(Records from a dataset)
◆ ◆ ◆
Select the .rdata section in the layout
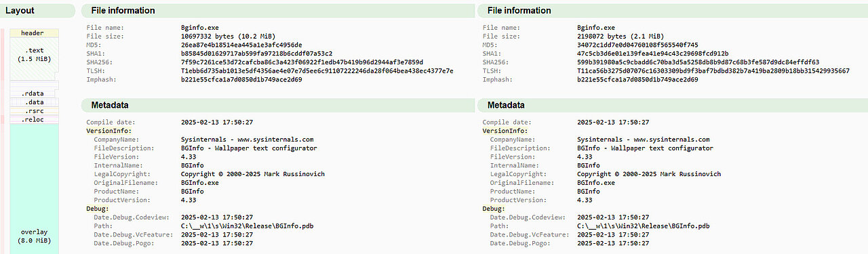This screenshot has width=868, height=254. coord(34,93)
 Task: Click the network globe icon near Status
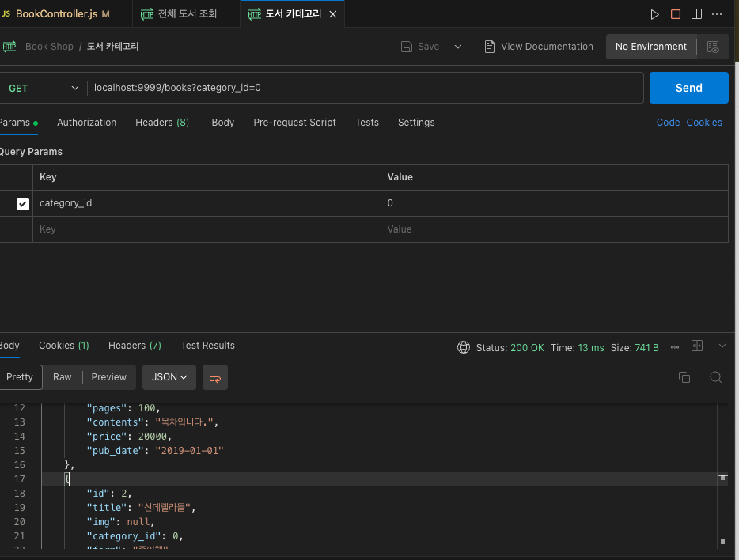click(x=464, y=347)
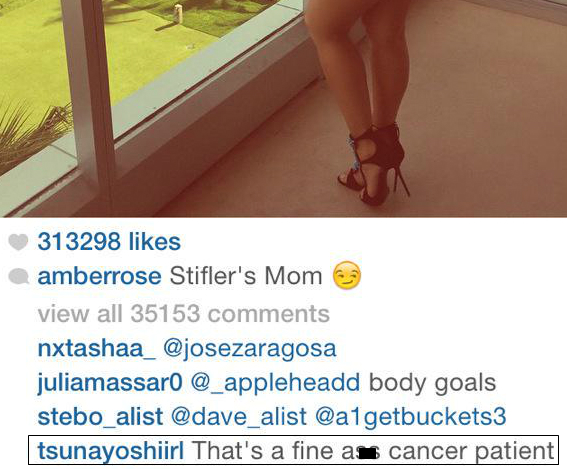This screenshot has width=568, height=469.
Task: View all 35153 comments
Action: point(184,313)
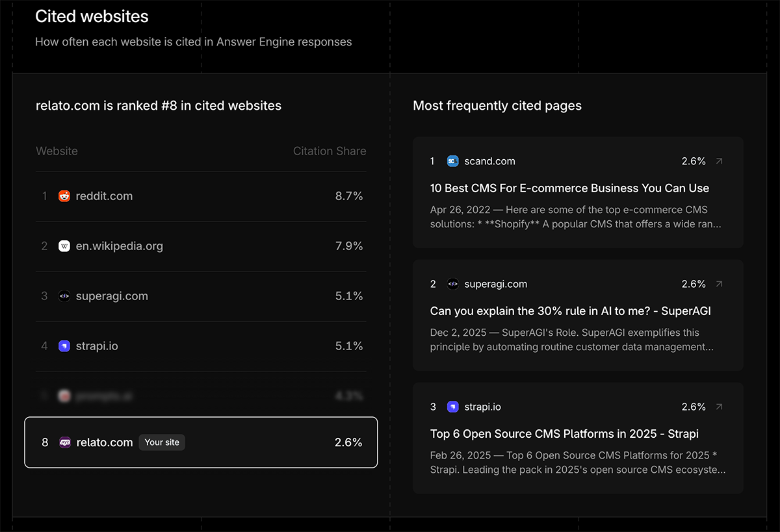Open 'Top 6 Open Source CMS Platforms' link
This screenshot has width=780, height=532.
point(564,434)
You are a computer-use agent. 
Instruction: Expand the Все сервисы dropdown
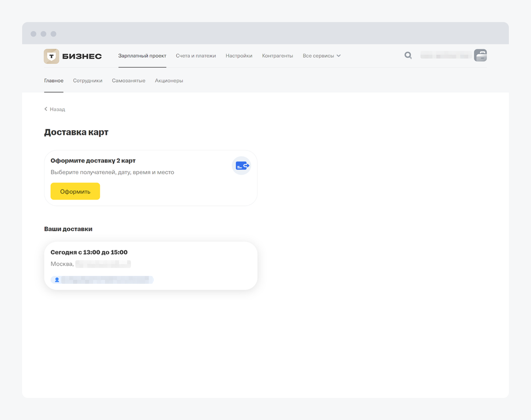tap(321, 56)
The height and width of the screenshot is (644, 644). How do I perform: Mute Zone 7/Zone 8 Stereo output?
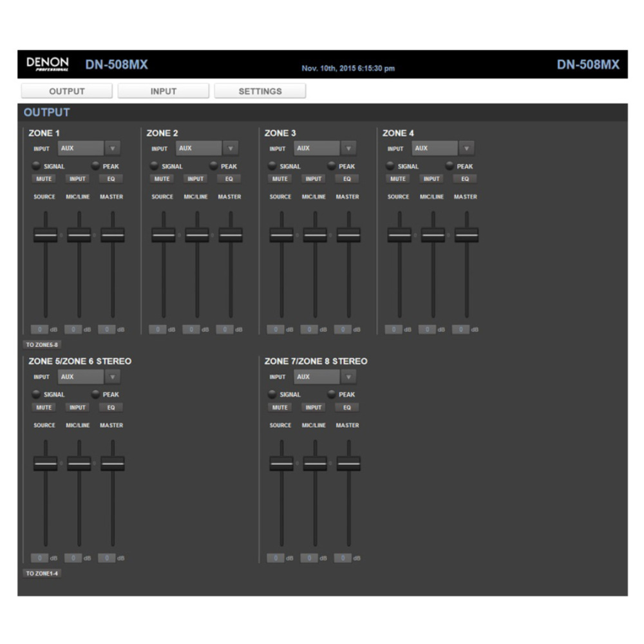[x=281, y=407]
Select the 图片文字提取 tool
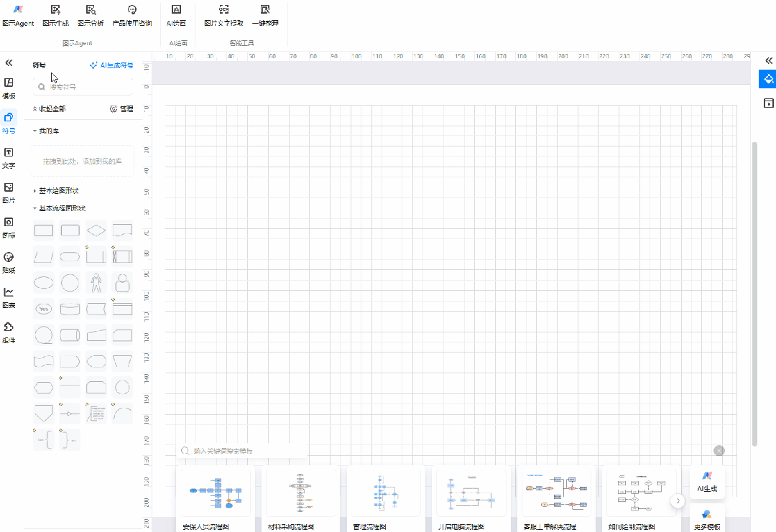776x532 pixels. (x=223, y=15)
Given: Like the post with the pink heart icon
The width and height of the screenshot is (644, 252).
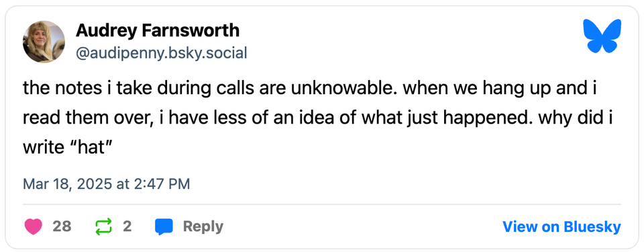Looking at the screenshot, I should click(x=34, y=226).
◆ ◆ ◆
- _Activity_
The pictures stay out; repeat exactly the lines from the one with "You are a computer-use agent." to the end of the entries above, and nothing else.

- _Exercise response_
You are a computer-use agent. 
Instruction: Expand the Все сервисы dropdown
tap(321, 56)
The height and width of the screenshot is (644, 644). How do I perform: Mute Zone 7/Zone 8 Stereo output?
[x=281, y=407]
Select the 图片文字提取 tool
776x532 pixels. (x=223, y=15)
Given: Like the post with the pink heart icon
The width and height of the screenshot is (644, 252).
Looking at the screenshot, I should click(x=34, y=226).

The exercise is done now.